As a matter of fact, ethical concerns surrounding AI have prompted international regulatory responses. Among these, the Toronto Declaration on Equality and Non-Discrimination in Machine Learning AI Systems, promoted by Human Rights Watch, Access Now, and Amnesty International (2018), stands out. This transfers international human rights standards to the algorithmic sphere and points out that protection against discrimination is a binding legal obligation and not merely a recommendation or ethical aspiration. The Declaration warns that AI systems can amplify historical biases and deepen structural inequalities if not properly supervised. The Declaration proposes three areas of action: the state’s duty to prevent discrimination and ensure transparency; corporate responsibility through external audits and data publication; and the right to redress for those affected.
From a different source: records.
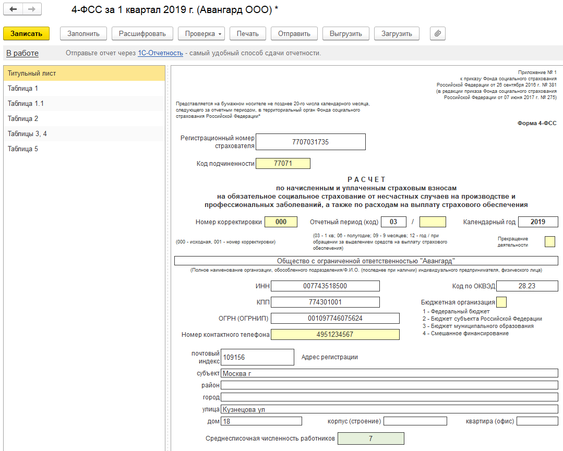Click the Заполнить button

click(83, 33)
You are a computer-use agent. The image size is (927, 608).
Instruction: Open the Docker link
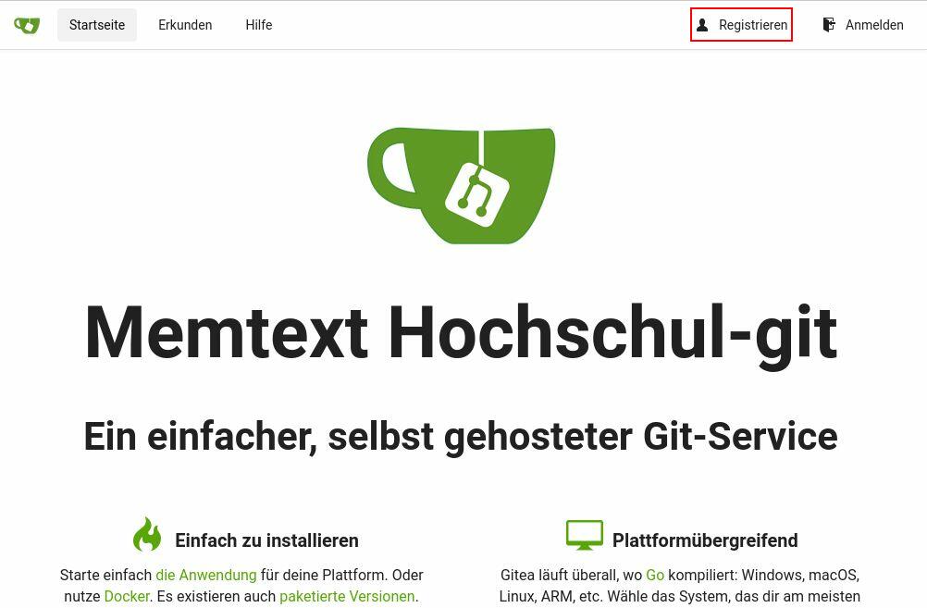pos(127,596)
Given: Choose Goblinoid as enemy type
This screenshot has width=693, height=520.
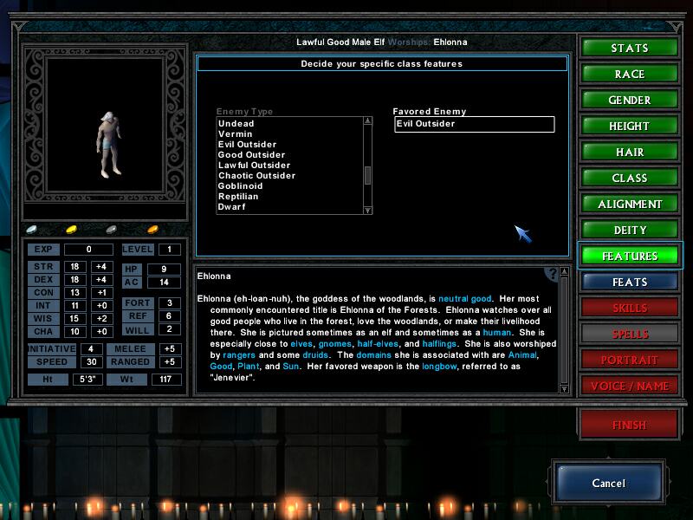Looking at the screenshot, I should [243, 186].
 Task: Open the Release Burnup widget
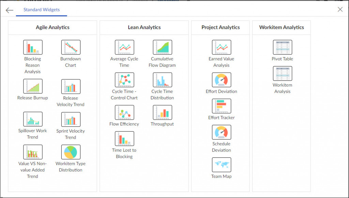(32, 86)
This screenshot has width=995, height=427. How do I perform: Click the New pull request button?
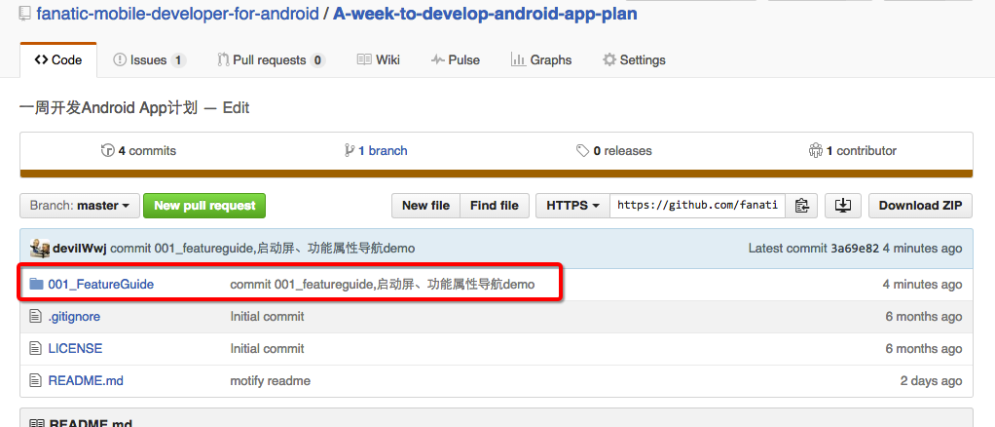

This framework reaffirms that AI ethics must be aligned with human rights as a normative core, becoming a key reference point for algorithmic governance centered on human dignity (Grigore, 2022, pp. 169-172). In contexts with weak regulatory frameworks and no effective oversight of platforms, the Declaration is particularly relevant for highlighting areas where human intervention is necessary and for demanding transparency in the attribution of algorithmic meaning.
The absence of a national AI strategy coordinated between public authorities, academia, and civil society hinders the development of local capacities and the establishment of standards adapted to the context. This omission compromises digital sovereignty and limits democratic control over technologies that directly affect daily life, the administration of justice, and public management. Therefore, the technological and regulatory gap requires not only solid regulatory frameworks, but also public policies aimed at the ethical and technical training of legal authorities and operators. If not addressed, the transformative potential of AI in the judicial sphere could become a factor of institutional dehumanization and a direct threat to procedural rights and guarantees. These demands are particularly relevant given the growing sophistication of AI systems and what José Manuel Elena Ortega (2019, p.96) calls the “God Equivalence Hypothesis”: the hypothesis of a distributed artificial mind with global control capabilities from a digital network. Although this scenario may seem speculative, it requires a clear legal response that reaffirms the centrality of human dignity in the face of any form of algorithmic depersonalization, establishing regulatory frameworks capable of addressing both the technical complexity and the social impacts of AI.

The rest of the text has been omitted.